# Computing stuff tied to the physical world

## TK – Resistors

In Hardware on Apr 12, 2012 at 00:01

Welcome to the Thursday Toolkit series, about tools for building Physical Computing projects.

Yet another useful package from Conrad (NL #418714) – a set of 390 resistors from 10 Ω through 1 MΩ:

Resistors come in specific values and are based on a logarithmic range, i.e. you’ll see them organized as “E6″, “E12″, or “E24″, meaning that they are split up into 6, 12, or 24 values per decade, respectively.

Here’s some info about what’s in that above box:

This is actually mostly a subset of the E6 range (which is 10, 15, 22, 33, 47, 68) – see this Wikipedia article about preferred numbers for how and why things are organized that way.

The point is that you can never have enough resistors, which can probably be considered to be the most elementary components in electronics. Whether for limiting the current through a LED or creating a voltage divider, these things just tend to get used all over the place.

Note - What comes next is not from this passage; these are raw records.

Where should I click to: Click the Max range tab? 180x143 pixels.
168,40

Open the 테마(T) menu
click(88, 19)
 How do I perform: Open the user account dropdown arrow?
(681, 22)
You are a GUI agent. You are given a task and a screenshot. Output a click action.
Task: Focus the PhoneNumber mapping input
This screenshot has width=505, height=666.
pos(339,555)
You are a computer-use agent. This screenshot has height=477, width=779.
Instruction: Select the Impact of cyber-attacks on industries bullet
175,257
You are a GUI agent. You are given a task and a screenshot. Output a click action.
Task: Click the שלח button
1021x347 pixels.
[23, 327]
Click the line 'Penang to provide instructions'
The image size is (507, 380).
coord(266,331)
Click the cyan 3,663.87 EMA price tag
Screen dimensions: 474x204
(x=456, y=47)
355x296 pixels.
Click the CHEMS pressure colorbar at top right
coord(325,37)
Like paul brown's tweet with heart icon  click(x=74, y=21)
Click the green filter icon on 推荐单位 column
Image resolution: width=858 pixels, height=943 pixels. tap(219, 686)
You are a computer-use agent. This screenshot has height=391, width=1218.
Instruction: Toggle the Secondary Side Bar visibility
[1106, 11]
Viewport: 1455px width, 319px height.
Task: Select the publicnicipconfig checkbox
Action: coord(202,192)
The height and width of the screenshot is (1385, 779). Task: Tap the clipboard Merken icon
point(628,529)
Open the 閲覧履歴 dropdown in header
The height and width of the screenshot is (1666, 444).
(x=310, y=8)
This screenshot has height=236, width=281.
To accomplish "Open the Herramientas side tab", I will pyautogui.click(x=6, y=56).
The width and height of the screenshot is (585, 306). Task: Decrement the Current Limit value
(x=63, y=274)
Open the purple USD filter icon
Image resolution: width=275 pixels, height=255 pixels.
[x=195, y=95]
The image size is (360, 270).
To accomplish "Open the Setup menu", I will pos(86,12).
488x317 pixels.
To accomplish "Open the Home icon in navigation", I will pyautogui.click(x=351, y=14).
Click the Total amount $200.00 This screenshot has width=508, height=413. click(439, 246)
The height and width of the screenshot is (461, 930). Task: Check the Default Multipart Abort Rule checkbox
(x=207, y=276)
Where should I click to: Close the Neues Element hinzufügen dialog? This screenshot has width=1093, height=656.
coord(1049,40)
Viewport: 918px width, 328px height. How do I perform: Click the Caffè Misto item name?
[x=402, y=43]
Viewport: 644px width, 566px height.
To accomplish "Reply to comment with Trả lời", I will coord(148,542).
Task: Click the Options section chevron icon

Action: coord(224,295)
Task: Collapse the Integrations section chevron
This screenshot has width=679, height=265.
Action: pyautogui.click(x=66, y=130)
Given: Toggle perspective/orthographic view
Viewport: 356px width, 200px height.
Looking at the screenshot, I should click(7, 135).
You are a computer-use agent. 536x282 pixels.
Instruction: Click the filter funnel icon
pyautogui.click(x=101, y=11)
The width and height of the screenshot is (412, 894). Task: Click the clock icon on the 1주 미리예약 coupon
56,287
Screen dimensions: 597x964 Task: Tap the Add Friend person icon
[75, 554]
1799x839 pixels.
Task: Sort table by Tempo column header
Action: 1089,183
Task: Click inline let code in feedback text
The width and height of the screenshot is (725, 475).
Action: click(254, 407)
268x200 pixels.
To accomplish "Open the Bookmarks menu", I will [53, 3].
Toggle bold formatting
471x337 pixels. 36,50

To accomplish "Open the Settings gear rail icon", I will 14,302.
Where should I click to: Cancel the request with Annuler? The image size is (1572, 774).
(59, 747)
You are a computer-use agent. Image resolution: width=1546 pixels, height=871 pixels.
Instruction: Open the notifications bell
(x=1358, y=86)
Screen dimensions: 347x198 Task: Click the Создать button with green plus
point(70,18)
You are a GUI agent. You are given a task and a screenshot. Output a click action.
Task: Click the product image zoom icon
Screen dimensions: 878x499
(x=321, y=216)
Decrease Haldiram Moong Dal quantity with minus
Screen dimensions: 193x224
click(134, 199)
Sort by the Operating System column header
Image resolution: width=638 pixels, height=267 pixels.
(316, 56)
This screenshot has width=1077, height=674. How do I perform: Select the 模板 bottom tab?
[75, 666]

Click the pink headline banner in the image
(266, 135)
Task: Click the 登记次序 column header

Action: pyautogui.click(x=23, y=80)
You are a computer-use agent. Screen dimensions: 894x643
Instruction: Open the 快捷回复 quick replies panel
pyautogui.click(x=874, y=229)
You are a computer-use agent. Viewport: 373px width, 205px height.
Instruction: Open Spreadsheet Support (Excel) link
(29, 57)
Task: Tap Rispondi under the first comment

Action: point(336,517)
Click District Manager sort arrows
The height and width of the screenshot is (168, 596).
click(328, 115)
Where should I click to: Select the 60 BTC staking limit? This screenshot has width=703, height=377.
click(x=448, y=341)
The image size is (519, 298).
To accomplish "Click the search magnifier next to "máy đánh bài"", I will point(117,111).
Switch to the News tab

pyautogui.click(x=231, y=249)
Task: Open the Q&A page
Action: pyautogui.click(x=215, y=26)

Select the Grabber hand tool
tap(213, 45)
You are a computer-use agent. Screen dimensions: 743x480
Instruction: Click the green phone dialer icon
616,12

But what if you need a different value? Well, that’s often trivial: by using two resistors, either in series or in parallel, it’s often possible to get real close to the value you’re after.

The formula for two resistors in series is simply the sum of their values:

``````    Rseries = R1 + R2
``````

The formula for two resistors in parallel is slightly more complicated:

``````    Rparallel = (R1 x R2) / (R1 + R2)
``````

(this can easily be explained using Ohm’s law, I’ll be happy to write a post about this if you’re interested)

Here’s an online calculator which will find the proper values – although I recommend doing the math yourself, at least initially, because it will help you get a good grasp of how resistors work together.

1. If you’re doing purely digital stuff then you’ll quickly find there are some values which you use very very often.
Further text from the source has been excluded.